Best SVC Params: {'kernel': 'rbf', 'C': 0.1}
Best SVC CV Score: 0.8264403292181068


In [6]:
# --- 6. Test Performance ---
best_rf = gs_rf.best_estimator_
best_svc = rs_svc.best_estimator_

print("RF Test Accuracy:", accuracy_score(y_test, best_rf.predict(X_test)))
print("RF Test AUC:", roc_auc_score(y_test, best_rf.predict_proba(X_test)[:,1]))
print("SVC Test Accuracy:", accuracy_score(y_test, best_svc.predict(X_test)))
print("SVC Test AUC:", roc_auc_score(y_test, best_svc.predict_proba(X_test)[:,1]))
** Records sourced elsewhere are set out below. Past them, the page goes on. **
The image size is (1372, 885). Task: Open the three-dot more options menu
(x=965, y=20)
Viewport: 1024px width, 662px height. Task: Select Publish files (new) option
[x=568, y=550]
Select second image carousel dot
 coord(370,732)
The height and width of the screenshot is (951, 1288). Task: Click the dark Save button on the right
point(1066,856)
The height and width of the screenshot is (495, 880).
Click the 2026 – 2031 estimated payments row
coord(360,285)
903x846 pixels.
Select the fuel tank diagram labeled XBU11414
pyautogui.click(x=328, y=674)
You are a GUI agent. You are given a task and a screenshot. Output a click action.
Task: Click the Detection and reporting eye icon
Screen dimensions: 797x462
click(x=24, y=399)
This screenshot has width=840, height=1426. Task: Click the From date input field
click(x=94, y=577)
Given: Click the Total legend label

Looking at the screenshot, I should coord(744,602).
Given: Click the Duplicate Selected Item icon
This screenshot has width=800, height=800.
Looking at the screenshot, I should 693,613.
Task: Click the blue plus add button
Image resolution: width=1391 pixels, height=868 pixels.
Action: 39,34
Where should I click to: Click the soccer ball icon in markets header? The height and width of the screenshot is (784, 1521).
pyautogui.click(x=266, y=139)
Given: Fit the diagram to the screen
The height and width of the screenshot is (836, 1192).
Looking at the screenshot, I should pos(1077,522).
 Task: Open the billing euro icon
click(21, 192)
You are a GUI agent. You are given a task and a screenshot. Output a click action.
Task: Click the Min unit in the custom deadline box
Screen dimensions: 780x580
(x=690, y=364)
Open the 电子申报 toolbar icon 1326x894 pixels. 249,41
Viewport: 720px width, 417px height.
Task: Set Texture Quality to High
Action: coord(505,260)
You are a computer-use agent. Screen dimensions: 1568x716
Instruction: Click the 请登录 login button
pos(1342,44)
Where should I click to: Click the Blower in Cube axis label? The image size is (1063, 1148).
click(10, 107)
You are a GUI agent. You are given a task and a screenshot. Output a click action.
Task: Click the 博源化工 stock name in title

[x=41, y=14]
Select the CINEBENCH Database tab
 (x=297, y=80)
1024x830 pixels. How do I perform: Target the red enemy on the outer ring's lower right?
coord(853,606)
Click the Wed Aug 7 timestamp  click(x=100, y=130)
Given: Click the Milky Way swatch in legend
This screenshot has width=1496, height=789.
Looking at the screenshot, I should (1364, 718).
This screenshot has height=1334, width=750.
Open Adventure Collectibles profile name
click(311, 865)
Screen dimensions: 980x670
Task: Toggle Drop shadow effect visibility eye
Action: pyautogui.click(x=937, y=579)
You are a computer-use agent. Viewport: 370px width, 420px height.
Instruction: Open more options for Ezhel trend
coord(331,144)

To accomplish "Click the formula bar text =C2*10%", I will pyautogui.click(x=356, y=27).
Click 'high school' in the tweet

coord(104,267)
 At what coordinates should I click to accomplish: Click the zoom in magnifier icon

RF Test Accuracy: 0.819672131147541
RF Test AUC: 0.9404761904761905
SVC Test Accuracy: 0.8688524590163934
SVC Test AUC: 0.941017316017316


##Best Model Selected for Deployment

After tuning Random Forest and Support Vector Classifier:

- RF Test Accuracy: **0.82**, AUC: **0.94**  
- SVC Test Accuracy: **0.87**, AUC: **0.94**

Since **SVC provided better accuracy with similar AUC**,  
we selected **SVC with RBF kernel (C=10, gamma=0.01)** as the final model for deployment.